• [Activity]:
Below are entries; copy exactly, and only, the lines from the one containing "The width and height of the screenshot is (1280, 773)." through their final line, leaving out pictures.
+--
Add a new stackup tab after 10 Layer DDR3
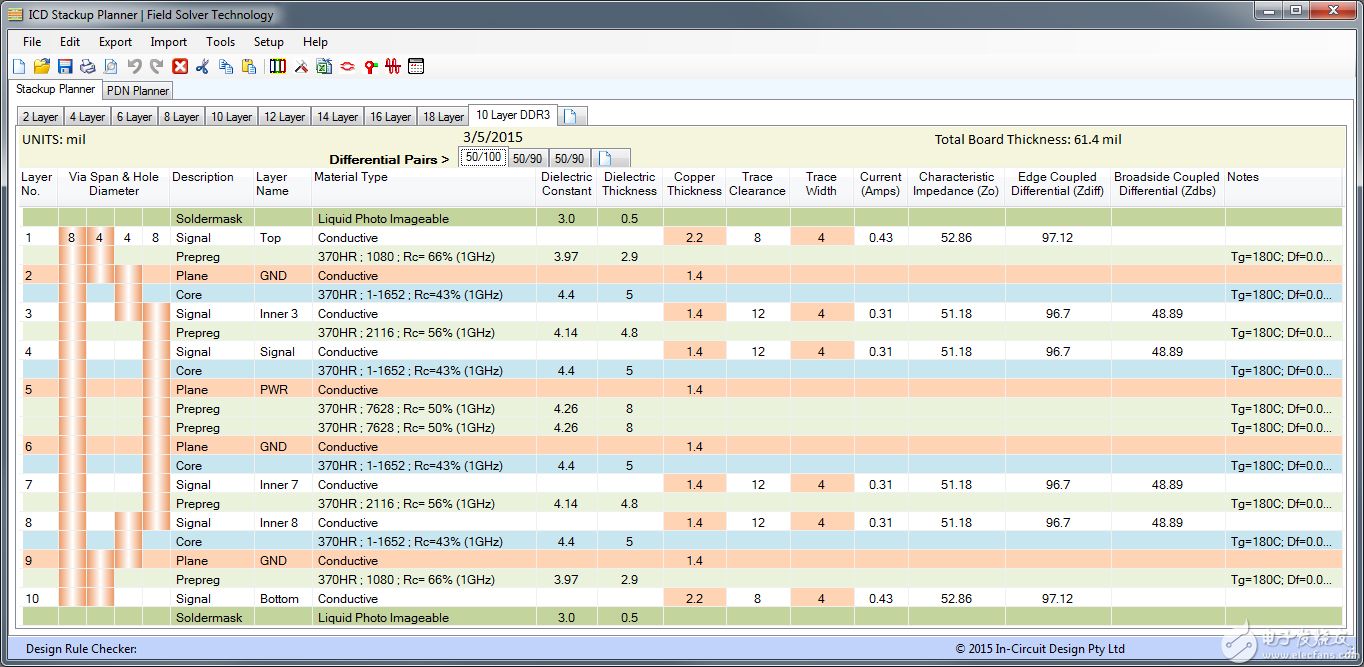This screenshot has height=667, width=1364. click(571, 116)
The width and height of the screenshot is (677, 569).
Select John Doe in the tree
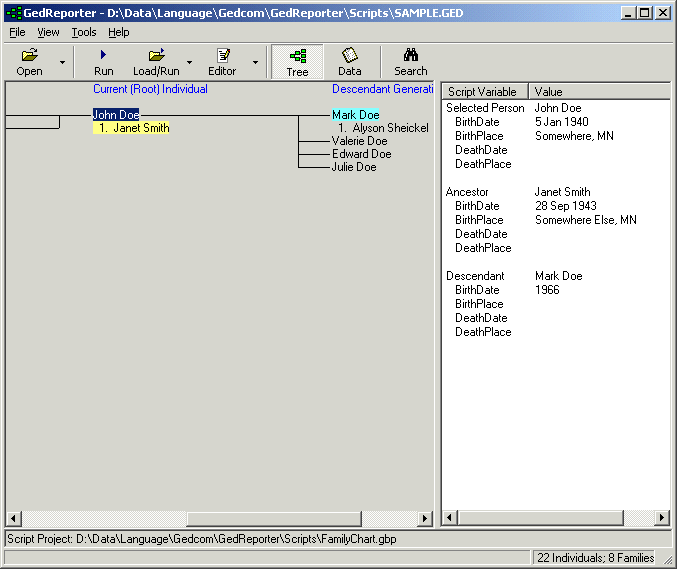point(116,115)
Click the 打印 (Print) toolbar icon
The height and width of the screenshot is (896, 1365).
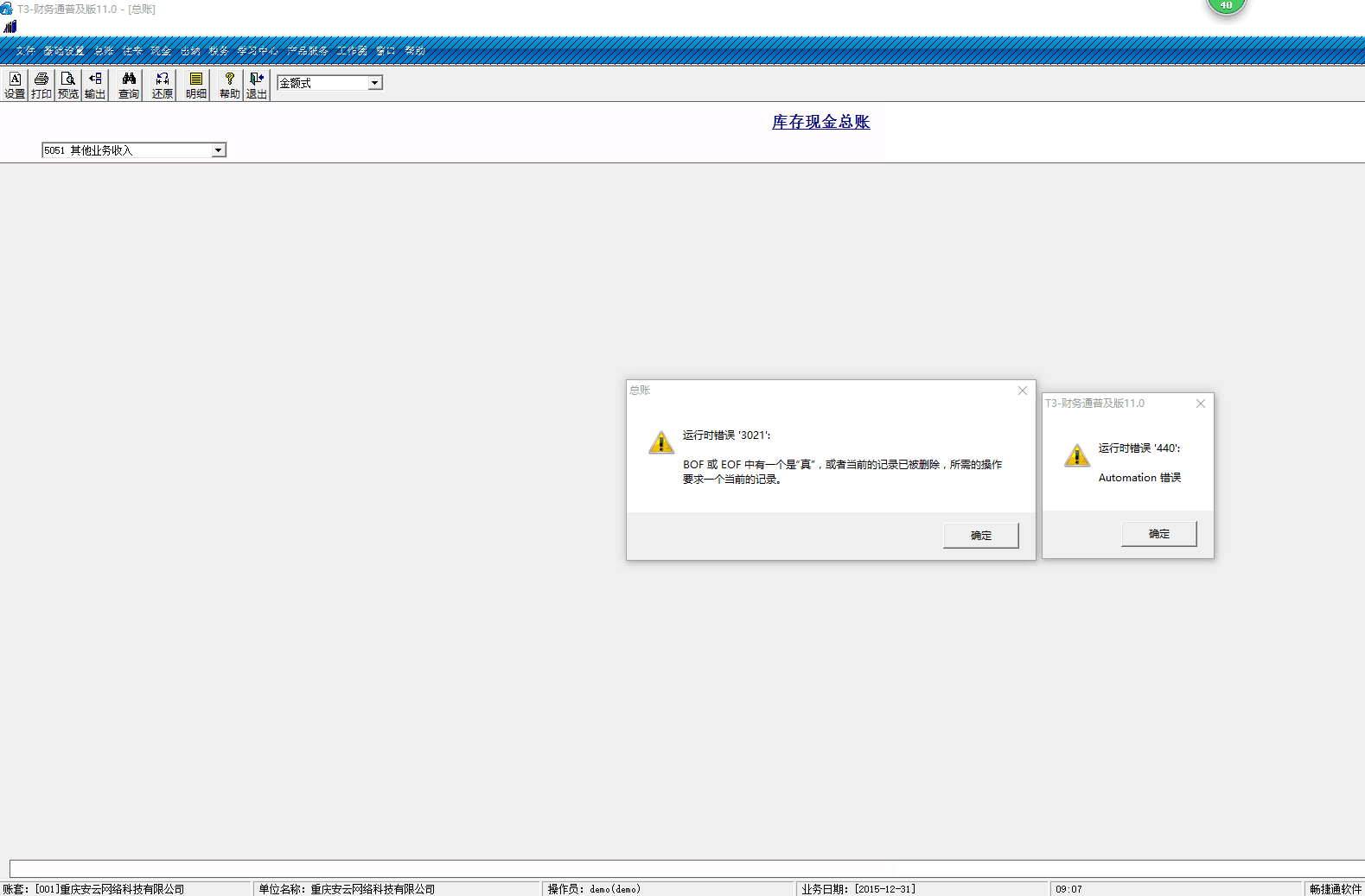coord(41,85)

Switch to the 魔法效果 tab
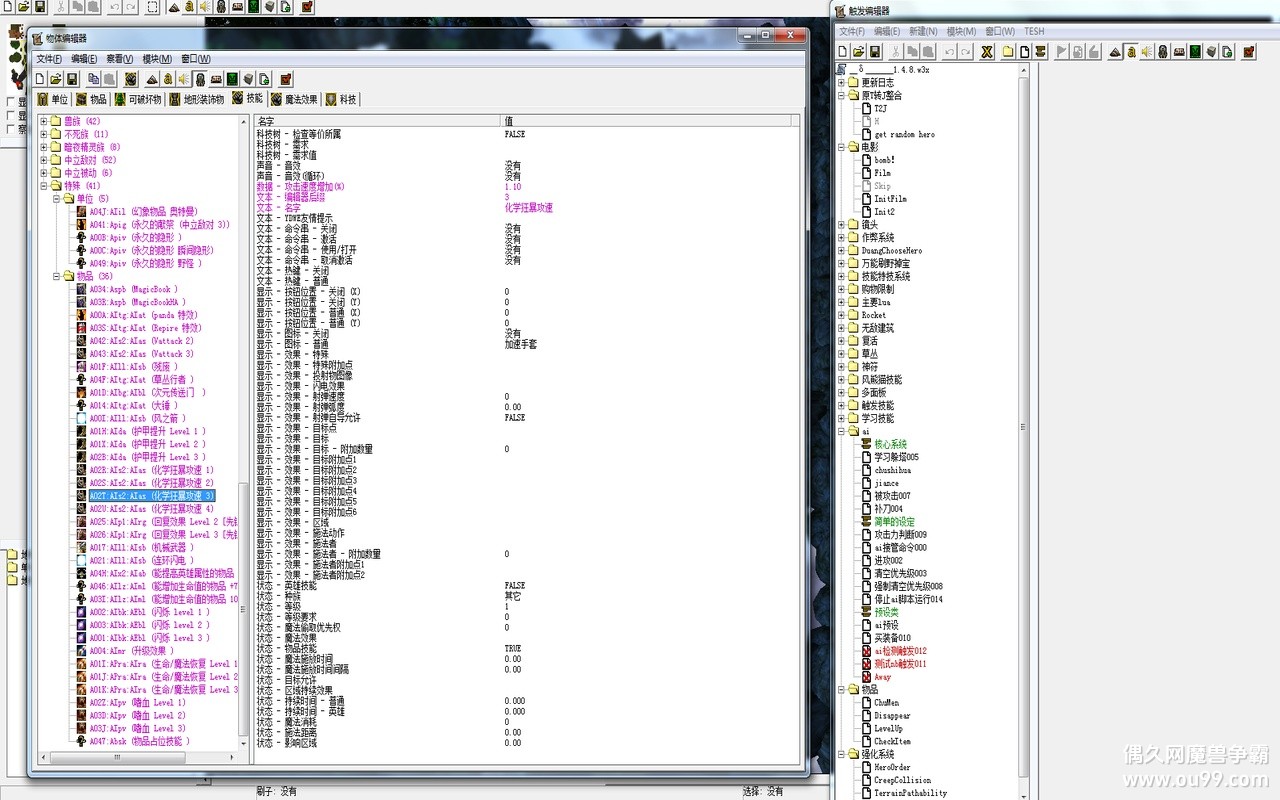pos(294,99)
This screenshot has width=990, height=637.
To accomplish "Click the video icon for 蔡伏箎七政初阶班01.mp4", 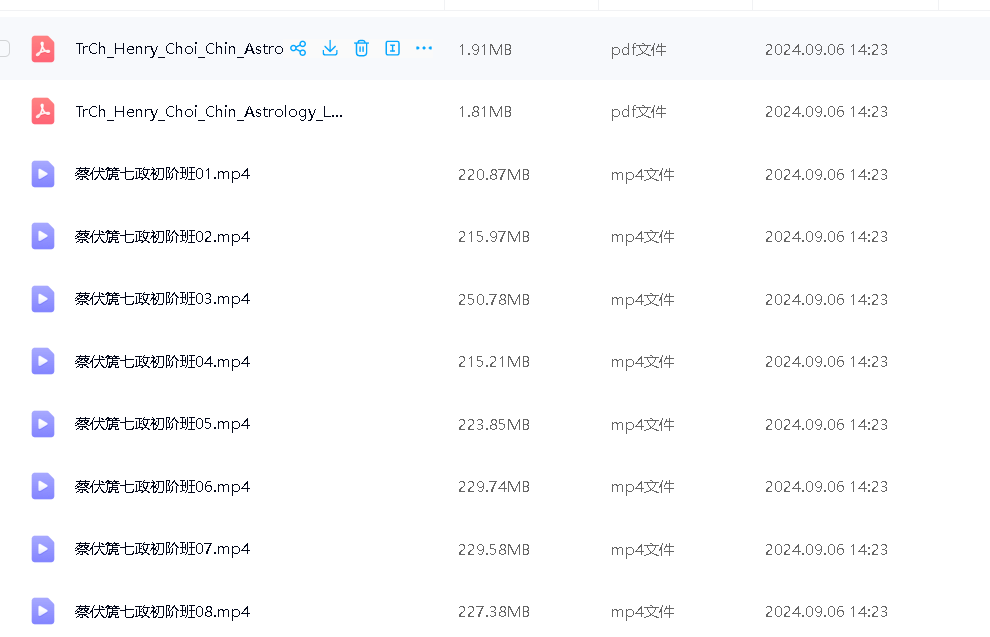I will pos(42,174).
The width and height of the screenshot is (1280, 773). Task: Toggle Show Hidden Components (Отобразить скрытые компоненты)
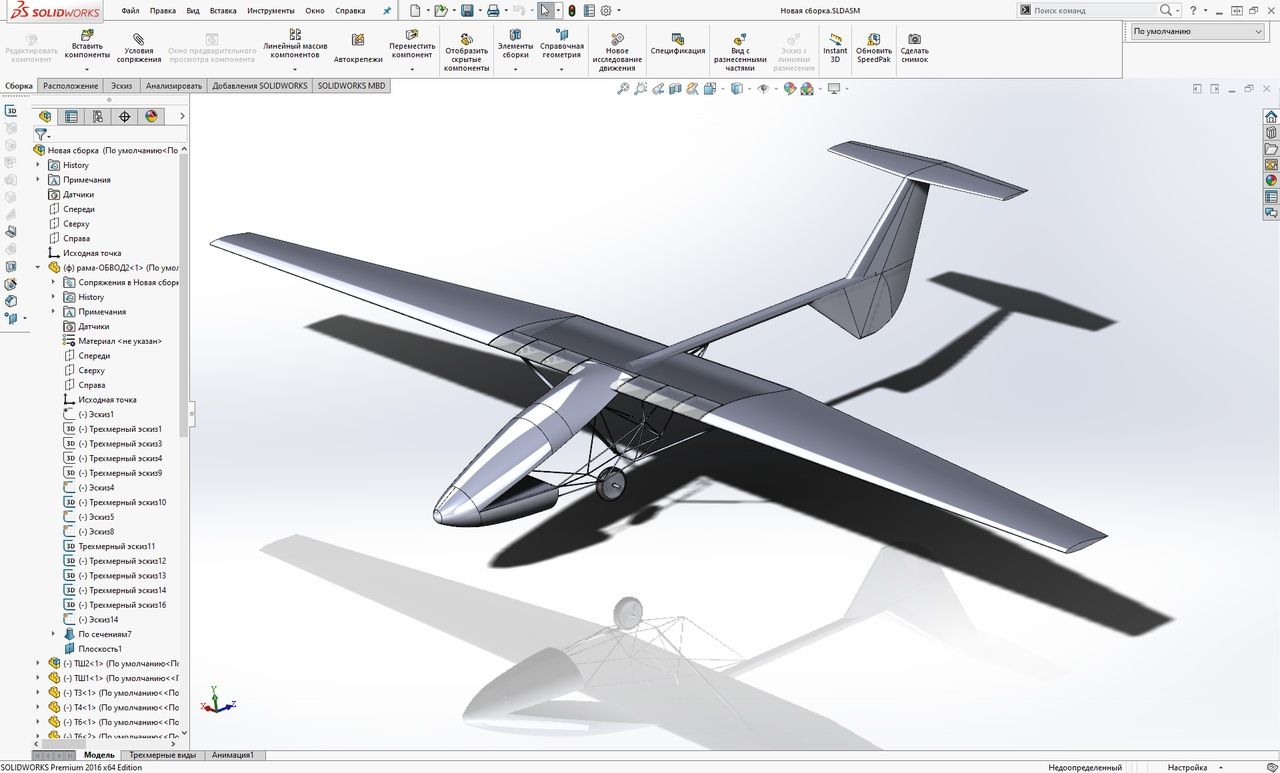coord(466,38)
+--
• [Task answer]:
The width and height of the screenshot is (1280, 773). Task: Toggle Show Hidden Components (Отобразить скрытые компоненты)
coord(466,38)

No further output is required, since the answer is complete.